Era por todo. Por la enormidad de su embarazo. Por la insistencia de Pedro en casarse. Por la incertidumbre de lo que les depararía el futuro.
¡Además de por el cuarto hijo que pensaba tener Pedro!
Pedro la miró de nuevo, paró el coche a un lado de la carretera, y se giró hacia ella en el asiento.
-¡Supongo que nos arreglaríamos con tres hijos si la idea de cuatro te asusta tanto! -bromeó mientras la tomaba en sus brazos.
Sus bromas sólo consiguieron que llorara aún más.

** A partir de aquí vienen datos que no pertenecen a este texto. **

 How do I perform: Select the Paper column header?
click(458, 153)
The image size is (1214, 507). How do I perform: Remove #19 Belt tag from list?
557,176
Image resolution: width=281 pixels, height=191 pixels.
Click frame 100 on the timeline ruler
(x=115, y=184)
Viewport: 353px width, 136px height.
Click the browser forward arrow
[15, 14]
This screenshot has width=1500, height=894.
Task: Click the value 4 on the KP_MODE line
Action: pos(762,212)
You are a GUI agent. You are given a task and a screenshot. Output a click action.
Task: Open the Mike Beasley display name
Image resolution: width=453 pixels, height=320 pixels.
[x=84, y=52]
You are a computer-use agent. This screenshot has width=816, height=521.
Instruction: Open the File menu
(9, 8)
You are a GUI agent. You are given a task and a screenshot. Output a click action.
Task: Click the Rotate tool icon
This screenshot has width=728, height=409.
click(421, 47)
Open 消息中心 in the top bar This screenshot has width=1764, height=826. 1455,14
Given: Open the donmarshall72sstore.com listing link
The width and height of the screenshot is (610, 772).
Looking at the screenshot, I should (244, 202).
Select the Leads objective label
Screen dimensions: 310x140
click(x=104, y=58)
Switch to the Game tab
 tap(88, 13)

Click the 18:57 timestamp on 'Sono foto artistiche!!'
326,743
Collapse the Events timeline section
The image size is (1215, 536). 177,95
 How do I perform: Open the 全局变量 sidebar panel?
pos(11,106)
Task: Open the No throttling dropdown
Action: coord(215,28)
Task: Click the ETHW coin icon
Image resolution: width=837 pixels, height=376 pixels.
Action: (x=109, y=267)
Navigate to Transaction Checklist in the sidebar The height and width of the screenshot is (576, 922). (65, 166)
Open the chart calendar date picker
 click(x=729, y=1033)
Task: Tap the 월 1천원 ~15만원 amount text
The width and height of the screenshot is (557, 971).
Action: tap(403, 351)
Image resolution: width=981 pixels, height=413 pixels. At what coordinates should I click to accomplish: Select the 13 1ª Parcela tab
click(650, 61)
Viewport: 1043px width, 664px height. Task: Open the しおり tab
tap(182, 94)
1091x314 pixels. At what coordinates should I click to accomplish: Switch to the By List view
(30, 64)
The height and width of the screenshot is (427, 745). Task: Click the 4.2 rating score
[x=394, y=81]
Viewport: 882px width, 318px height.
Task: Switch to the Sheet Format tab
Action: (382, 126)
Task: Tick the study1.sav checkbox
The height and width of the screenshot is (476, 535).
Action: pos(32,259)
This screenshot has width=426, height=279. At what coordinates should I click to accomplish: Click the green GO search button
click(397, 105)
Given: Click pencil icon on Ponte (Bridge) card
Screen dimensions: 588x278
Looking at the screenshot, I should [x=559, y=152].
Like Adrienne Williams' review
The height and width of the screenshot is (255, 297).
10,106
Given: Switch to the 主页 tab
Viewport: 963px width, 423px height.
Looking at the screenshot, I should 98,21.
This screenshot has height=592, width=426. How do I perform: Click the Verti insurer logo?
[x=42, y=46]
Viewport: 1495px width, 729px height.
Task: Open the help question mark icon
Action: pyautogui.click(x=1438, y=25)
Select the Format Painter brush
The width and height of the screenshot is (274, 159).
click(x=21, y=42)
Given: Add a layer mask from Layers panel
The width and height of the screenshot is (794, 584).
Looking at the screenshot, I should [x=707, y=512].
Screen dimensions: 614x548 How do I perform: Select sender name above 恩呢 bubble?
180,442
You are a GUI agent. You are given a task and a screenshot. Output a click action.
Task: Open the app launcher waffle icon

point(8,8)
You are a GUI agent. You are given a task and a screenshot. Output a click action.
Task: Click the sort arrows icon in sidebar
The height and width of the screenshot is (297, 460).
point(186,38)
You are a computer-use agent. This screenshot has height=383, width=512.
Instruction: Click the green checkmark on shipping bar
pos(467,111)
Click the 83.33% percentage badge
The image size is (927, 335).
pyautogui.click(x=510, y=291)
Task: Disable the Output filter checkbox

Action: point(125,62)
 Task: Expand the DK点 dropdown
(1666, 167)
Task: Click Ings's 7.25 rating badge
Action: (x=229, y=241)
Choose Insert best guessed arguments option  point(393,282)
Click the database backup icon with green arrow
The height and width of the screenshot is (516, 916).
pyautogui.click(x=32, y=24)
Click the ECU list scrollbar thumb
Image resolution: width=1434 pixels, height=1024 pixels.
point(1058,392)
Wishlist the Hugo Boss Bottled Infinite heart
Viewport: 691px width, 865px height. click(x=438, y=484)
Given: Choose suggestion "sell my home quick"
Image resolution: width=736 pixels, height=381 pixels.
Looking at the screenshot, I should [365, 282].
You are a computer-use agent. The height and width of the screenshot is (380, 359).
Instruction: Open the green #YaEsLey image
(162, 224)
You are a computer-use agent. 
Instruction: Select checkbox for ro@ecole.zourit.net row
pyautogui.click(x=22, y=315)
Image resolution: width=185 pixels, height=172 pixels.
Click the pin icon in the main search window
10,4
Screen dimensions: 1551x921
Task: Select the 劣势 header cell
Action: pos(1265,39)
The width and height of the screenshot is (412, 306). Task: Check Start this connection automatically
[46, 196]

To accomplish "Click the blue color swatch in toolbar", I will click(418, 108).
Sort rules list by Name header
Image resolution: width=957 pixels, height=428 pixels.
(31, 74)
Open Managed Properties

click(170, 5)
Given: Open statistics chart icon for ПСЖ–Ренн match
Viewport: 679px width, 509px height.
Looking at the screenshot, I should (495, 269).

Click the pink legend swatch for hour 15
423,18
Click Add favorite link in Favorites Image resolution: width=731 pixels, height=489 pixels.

¿Sería capaz de decir o hacer algo que no provocara la ira o las lágrimas de esa mujer?
Cuando se ponía así, parecía tan vulnerable que sólo podía pensar en protegerla.
No recordaba que Sally se mostrara tan emotiva, ni siquiera cuando esperaba a Luke...
-Si apareces en casa de tus padres con la cara roja e hinchada de llorar, van apensar que te maltrato -dijo él.
Paula lo recompensó con una risita ahogada mientras levantaba la mirada hacia él.
Su rostro era precioso, aun inundado de lágrimas. Pedro pensaba que podría ahogarse en esos ojos dorados.
Pero ahogarse en esos ojos no le serviría de nada, se dijo con firmeza, antes de soltarla para ponerse de nuevo al volante y arrancar el coche. Su expresión era sombría al iniciar los últimos dieciséis kilómetros de su viaje.
«No pierdas la perspectiva, Pedro», se repetía.
Ella no se casaba con él porque lo amara. Ese matrimonio no era por amor. Ella iba a tener a su bebé, y a cambio exigiría ciertas cosas de él. Eso era todo.
Quince minutos después, cuando Paula se reunió con sus padres, Pedro descubrió por qué ella había estado tan preocupada por su reacción.
Carlos era un hombre alto, delgado y ligeramente encorvado, un profesor de Historia jubilado de la Universidad de Cambridge, ni más ni menos. Y su mujer, Carol, era la clase de mujer hogareña para la que el marido y los hijos lo eran todo, y para los que había construido un hogar cálido y acogedor, como ella misma.
¡Una pareja así nunca entendería la clase de matrimonio que serían Paula y él!
-¡Querida Paula, es maravilloso! -dijo su madre con lágrimas en los ojos cuando Paula mostró su anillo de compromiso.
-Podrías habernos presentado a Pedro antes -su padre la abrazó afectuosamente-. Ni más ni menos que el dueño de la galería Alfonso -añadió ligeramente deslumbrado.
-Culpa mía, señor -aseguró Pedro mientras estrechaba su mano-. Sucedió tan deprisa.
¡Paula me noqueó literalmente en cuanto la vi! -literalmente, tal y como lo recordaba.
Carlos asintió, convencido de que eso le sucedería a cualquier hombre que conociera a su preciosa hija.
Eran un poco mayores de lo que Pedro se había imaginado: ambos rondaban los sesenta años. Eso significaba que Carlos y Carol debían de haber adoptado a Paula casi con cuarenta.
Pedro se preguntó por qué habrían esperado tanto para tomar esa decisión.